1. Custom features detector/descriptor (details):
My feature detector and custom descriptor use ideas from both MOPS and
SURF.
- Features detector:
- Use Harris corner detector to assign "corner strength" values
to each pixel in the original image.
- Use treashold (1e-5) and local maximum check (in 5x5 window) to
reduce the number of interest features.
- I implemented the adaptive non-maximum suppression (ANMS) to
further reduce the number of
interest feature points and achieve more uniform distribution of
features around the image.
- Use the dominant eigenvector from the Hessian matrix to
determine the canonical orientation for each
feature point.
- I enhanced this idea, by discretizing the angle corresponding
to the dominant vector (I used bins
with size of 10 degree), that way we will tolerate small variations in
the angle (seems to slightly
boost the performance, +4% for the average AUC on all test cases).
- I tried using the HoG (Histogram of Gradients), but it did
not work that well, maybe it works well
in combination with other techniques, that I haven't implemented (e.g.
clone the same feature with
different orientation angles).
- Features descriptor:
- My features descriptor is similar to SURF (but for a constant
scale, as I haven't implemented scale invariance).
- The first step is to get the canonical orientation of a
40-by-40 window around the feature point.

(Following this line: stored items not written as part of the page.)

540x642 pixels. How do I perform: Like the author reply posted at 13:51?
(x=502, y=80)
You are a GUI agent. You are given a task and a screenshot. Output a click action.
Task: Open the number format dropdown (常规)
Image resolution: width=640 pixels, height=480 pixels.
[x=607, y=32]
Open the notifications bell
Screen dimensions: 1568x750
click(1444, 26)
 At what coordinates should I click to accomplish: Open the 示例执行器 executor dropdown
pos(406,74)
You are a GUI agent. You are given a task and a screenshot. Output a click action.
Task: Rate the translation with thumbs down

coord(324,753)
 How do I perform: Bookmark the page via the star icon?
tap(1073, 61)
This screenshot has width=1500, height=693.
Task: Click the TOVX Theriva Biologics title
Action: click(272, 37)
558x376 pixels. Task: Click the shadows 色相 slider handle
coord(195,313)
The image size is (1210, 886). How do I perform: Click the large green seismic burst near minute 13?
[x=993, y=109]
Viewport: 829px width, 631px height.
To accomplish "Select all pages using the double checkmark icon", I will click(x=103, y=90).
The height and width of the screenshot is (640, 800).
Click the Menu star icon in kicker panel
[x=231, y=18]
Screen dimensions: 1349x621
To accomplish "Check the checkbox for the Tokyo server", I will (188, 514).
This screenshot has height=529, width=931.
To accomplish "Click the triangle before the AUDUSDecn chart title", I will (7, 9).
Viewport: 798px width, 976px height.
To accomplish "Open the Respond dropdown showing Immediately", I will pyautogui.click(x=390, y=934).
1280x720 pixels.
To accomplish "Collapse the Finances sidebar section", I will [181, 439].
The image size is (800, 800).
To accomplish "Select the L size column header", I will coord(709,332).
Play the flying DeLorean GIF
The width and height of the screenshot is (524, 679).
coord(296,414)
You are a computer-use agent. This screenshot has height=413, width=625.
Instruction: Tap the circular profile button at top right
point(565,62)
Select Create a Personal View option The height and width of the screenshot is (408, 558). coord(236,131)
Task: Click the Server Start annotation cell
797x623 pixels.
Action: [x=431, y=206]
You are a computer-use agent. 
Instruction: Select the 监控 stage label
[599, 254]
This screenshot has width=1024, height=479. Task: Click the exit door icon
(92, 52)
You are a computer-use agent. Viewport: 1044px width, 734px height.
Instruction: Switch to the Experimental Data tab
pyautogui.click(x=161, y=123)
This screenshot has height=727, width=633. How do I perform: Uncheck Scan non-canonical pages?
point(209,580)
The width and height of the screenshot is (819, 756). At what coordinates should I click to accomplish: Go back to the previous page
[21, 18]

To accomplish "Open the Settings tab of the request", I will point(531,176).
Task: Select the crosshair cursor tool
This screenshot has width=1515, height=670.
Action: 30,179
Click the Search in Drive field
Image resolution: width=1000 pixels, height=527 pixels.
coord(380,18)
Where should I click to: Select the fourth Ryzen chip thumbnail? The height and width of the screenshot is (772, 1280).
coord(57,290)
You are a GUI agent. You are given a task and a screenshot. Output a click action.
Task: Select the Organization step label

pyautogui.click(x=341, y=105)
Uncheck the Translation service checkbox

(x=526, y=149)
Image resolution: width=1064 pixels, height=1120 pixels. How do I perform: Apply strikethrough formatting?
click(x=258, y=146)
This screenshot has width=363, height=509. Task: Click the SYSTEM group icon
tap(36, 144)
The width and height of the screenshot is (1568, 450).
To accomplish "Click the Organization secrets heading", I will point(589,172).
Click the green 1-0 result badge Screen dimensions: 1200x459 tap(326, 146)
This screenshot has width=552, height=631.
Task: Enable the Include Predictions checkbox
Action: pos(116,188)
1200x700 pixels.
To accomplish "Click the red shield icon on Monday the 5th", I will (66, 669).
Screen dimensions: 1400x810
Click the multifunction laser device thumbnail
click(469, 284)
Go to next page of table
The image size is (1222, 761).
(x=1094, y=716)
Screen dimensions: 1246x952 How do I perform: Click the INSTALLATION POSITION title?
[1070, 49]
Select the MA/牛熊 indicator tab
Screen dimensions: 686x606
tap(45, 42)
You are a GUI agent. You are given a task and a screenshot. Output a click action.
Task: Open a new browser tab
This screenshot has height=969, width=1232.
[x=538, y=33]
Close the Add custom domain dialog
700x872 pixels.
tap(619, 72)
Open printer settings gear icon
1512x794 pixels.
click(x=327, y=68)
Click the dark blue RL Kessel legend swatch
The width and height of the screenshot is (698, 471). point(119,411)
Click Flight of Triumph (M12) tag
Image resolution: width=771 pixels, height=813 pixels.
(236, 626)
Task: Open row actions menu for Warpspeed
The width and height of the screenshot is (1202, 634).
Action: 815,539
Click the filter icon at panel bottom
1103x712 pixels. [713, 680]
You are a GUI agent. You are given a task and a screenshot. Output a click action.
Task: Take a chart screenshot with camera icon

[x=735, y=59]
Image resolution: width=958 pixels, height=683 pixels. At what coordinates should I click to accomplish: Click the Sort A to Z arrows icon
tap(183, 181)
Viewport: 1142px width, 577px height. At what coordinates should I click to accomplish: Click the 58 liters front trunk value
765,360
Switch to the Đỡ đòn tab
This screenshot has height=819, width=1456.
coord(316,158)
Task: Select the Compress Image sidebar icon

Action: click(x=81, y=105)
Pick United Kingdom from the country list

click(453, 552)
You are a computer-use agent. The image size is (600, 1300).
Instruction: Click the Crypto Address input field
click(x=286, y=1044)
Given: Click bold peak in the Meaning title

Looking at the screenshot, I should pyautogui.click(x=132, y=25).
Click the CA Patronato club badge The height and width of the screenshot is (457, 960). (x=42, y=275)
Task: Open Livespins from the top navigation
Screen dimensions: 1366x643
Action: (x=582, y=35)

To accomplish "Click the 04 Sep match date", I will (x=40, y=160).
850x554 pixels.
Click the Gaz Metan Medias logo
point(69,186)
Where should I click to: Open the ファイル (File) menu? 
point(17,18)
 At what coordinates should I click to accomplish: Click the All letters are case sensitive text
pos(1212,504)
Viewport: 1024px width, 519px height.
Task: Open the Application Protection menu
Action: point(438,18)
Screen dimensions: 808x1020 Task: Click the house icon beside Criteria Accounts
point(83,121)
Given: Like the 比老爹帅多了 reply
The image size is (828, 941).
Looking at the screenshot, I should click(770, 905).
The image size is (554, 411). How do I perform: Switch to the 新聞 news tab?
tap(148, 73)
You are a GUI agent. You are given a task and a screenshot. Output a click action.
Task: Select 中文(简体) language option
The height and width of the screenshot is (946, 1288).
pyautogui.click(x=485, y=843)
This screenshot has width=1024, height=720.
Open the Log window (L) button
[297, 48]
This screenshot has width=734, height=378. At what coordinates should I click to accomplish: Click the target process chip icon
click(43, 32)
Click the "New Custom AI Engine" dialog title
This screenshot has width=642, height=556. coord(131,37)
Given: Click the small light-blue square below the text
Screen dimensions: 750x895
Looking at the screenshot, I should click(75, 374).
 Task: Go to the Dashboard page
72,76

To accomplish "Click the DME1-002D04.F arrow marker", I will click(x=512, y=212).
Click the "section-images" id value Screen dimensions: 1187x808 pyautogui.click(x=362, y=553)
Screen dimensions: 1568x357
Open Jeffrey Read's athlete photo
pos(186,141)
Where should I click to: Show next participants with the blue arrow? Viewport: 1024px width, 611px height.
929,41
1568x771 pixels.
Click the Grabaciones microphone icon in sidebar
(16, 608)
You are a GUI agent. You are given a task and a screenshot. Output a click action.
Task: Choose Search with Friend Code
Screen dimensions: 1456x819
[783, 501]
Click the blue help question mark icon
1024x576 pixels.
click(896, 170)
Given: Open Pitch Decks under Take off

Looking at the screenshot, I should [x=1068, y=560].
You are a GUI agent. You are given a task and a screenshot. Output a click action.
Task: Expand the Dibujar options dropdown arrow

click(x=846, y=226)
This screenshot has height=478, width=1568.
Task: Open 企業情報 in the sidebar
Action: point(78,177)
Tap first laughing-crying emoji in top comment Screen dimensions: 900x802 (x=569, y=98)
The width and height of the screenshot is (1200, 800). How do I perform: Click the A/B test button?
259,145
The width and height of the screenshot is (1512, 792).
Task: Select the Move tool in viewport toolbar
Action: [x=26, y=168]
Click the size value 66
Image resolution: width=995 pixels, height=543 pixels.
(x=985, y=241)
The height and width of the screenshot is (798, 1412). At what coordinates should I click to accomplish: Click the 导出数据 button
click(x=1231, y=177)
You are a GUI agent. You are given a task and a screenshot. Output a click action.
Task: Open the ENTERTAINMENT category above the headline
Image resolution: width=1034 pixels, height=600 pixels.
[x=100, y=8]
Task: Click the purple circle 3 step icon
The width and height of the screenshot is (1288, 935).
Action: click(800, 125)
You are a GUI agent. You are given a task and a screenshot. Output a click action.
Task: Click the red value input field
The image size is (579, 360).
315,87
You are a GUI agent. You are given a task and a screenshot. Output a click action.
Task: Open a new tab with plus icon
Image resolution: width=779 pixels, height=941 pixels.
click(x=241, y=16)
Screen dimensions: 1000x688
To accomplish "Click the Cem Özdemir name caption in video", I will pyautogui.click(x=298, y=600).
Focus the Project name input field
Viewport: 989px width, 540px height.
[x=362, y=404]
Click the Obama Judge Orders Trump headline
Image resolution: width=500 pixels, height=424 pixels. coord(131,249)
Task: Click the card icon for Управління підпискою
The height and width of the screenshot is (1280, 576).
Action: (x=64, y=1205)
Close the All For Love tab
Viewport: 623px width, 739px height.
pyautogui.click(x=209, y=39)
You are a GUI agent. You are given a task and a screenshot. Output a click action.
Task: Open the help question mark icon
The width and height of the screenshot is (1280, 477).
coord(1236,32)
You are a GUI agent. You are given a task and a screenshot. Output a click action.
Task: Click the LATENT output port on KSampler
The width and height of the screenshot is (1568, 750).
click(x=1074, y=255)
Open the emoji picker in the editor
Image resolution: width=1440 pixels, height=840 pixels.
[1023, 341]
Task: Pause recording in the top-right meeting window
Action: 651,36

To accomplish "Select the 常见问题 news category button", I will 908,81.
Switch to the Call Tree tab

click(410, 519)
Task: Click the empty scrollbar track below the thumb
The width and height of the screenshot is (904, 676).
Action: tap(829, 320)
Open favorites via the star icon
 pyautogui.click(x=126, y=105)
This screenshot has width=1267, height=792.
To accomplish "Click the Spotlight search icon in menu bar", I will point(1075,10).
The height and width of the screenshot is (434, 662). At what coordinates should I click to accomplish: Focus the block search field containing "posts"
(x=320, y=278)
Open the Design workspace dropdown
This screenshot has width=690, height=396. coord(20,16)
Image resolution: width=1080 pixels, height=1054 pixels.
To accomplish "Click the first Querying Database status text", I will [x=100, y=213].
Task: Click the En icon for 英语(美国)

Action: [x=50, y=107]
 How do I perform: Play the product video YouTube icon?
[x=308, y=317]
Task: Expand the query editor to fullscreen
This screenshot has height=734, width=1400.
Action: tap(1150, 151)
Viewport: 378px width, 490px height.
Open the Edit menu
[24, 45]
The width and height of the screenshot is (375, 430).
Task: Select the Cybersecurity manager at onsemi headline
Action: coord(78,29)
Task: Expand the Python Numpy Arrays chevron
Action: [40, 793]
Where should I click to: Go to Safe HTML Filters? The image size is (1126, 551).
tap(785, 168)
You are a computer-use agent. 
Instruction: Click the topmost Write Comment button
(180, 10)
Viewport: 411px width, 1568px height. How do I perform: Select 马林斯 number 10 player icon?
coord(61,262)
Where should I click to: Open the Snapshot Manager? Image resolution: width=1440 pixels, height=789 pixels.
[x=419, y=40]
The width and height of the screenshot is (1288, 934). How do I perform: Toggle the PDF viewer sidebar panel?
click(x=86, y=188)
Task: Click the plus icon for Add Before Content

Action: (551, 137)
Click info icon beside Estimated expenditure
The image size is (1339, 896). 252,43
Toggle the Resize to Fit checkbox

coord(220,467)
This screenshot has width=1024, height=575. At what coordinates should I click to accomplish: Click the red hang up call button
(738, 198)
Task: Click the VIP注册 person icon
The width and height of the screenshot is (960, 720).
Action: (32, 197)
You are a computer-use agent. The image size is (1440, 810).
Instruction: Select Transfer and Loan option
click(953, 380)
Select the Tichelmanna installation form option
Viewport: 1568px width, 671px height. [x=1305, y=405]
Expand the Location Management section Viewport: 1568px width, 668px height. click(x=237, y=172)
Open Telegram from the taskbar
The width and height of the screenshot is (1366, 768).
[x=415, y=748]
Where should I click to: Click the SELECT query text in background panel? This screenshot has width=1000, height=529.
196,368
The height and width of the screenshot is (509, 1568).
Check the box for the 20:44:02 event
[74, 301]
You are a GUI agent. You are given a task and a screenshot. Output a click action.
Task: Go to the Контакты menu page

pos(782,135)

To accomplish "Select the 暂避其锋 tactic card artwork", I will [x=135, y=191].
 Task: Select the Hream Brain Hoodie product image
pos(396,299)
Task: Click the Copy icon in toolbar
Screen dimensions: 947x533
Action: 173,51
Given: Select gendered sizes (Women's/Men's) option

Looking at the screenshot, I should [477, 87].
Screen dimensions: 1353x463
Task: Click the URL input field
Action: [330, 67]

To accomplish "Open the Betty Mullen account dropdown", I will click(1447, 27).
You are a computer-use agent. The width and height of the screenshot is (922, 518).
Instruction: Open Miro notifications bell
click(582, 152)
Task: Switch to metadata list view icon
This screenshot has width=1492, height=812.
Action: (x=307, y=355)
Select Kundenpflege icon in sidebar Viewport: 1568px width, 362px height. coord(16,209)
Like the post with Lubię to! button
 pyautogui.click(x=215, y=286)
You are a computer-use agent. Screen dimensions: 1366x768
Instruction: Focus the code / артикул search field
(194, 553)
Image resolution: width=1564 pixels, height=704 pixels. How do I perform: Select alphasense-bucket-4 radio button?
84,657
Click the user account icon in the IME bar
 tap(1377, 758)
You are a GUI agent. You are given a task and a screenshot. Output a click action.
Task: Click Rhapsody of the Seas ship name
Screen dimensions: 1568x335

- Select a slightly bigger (but at least 40 * sqrt(2)) window
around the feature and rotate it using backward
rotation with bilinear interpolation (aka. for each point in the
destination image, use the inverse rotation
to determine the set of points from the source image that might
contribute to its value).
- Subsample 20-by-20 window around the canonical orientation of
the feature point.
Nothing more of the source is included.